What is being asked:
How many lines of the material below contain the string "Viewport"? Reply with the number only.

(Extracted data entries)
----------

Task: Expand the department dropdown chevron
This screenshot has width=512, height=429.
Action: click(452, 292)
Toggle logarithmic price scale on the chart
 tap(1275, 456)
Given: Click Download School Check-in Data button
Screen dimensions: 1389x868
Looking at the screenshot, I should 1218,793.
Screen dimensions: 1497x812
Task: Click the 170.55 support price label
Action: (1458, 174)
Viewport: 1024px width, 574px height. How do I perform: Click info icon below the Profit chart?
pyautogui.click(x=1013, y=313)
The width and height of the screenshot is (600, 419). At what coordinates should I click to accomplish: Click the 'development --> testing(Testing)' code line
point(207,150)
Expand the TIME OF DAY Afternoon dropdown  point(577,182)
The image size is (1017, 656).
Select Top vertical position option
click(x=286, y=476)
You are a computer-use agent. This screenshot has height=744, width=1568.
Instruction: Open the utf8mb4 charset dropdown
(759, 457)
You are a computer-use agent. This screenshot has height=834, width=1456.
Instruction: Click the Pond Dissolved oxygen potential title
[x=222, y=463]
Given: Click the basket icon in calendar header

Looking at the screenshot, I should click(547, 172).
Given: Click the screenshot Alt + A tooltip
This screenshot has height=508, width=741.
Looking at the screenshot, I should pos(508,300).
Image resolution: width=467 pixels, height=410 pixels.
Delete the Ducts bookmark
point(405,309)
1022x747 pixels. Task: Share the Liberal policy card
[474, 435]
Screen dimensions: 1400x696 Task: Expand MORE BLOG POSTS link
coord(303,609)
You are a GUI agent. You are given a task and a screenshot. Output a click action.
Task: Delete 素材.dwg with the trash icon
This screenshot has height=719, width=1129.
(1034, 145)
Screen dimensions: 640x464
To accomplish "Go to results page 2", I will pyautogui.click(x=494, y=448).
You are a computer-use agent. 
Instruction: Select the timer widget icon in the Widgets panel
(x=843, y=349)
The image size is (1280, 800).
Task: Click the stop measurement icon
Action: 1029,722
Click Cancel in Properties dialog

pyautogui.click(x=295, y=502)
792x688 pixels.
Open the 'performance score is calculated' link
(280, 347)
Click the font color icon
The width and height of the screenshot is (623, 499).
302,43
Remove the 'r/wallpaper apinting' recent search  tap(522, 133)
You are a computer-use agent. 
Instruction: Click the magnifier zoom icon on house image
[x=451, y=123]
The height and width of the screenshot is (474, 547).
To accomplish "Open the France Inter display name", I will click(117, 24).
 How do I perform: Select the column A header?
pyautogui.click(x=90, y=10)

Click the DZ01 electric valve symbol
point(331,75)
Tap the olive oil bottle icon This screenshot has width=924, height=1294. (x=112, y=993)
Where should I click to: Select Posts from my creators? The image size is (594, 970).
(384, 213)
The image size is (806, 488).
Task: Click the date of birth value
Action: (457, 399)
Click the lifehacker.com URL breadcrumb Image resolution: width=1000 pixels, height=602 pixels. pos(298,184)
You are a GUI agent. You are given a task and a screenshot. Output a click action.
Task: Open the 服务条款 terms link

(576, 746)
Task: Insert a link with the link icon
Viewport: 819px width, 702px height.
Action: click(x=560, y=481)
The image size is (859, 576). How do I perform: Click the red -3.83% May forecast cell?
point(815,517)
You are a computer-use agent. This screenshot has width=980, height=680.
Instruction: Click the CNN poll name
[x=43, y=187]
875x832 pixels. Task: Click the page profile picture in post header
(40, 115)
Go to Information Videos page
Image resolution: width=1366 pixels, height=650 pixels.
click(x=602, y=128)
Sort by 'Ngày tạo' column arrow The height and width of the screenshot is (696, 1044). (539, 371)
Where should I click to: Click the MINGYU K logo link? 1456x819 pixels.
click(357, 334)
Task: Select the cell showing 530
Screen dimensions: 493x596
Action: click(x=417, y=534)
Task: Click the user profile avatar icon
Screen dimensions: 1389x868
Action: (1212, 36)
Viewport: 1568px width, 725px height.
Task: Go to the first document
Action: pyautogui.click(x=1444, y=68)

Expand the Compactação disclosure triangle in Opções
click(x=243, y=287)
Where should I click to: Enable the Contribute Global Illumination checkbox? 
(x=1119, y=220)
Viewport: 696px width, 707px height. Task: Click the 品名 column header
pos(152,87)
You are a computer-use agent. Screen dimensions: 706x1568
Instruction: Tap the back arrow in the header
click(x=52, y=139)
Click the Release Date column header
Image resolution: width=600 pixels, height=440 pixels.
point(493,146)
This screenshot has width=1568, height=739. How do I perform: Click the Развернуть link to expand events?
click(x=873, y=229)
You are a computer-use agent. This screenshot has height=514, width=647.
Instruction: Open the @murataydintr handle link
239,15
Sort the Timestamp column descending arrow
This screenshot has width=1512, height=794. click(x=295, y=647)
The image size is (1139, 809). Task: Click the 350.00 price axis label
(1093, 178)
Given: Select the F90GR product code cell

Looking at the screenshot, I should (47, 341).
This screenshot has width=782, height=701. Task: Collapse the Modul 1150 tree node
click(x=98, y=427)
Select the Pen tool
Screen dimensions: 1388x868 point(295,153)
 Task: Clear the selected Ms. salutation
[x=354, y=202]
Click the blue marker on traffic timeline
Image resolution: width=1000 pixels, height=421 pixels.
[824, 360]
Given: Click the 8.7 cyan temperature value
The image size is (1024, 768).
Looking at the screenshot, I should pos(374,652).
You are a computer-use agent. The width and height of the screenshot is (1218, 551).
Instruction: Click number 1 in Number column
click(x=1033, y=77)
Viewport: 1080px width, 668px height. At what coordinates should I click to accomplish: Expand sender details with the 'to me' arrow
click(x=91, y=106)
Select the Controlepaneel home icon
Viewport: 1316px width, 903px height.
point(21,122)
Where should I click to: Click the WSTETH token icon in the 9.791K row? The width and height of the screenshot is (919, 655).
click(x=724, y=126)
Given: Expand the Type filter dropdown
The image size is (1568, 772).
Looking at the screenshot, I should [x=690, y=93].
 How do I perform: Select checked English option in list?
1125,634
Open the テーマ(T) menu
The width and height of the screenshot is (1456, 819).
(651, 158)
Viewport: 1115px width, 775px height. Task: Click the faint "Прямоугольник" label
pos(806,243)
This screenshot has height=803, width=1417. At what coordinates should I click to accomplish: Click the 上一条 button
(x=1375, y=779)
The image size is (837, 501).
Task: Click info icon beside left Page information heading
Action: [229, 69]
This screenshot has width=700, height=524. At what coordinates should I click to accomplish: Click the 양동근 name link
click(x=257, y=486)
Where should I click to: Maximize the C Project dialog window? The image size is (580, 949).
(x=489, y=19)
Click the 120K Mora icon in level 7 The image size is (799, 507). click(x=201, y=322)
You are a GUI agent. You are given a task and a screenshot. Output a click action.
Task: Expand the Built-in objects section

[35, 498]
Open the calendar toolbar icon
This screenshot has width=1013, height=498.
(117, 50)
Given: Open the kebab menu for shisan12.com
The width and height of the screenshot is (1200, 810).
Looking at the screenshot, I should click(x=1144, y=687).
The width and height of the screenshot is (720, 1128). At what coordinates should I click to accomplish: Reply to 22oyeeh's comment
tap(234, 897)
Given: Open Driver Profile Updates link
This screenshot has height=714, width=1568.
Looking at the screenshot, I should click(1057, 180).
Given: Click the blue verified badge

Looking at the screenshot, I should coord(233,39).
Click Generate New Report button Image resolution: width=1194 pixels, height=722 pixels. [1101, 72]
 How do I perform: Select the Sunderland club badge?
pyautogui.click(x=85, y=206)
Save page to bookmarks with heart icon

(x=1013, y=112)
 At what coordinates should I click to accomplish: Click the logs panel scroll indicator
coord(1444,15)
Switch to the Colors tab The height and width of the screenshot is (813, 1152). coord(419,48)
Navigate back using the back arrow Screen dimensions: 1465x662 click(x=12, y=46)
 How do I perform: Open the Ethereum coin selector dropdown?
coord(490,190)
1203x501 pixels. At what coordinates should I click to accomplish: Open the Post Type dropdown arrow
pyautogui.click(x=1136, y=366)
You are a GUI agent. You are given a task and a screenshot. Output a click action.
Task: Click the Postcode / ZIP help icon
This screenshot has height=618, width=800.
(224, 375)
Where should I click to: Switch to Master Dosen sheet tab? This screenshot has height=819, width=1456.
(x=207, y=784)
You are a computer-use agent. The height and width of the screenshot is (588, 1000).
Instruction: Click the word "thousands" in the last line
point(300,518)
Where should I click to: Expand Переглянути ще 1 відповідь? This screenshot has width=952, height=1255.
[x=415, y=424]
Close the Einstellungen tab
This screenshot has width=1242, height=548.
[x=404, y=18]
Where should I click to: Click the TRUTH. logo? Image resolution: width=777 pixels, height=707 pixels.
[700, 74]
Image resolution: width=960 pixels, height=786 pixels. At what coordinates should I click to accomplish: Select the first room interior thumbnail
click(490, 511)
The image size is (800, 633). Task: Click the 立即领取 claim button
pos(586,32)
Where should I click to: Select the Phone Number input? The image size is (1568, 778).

----------

Response:
7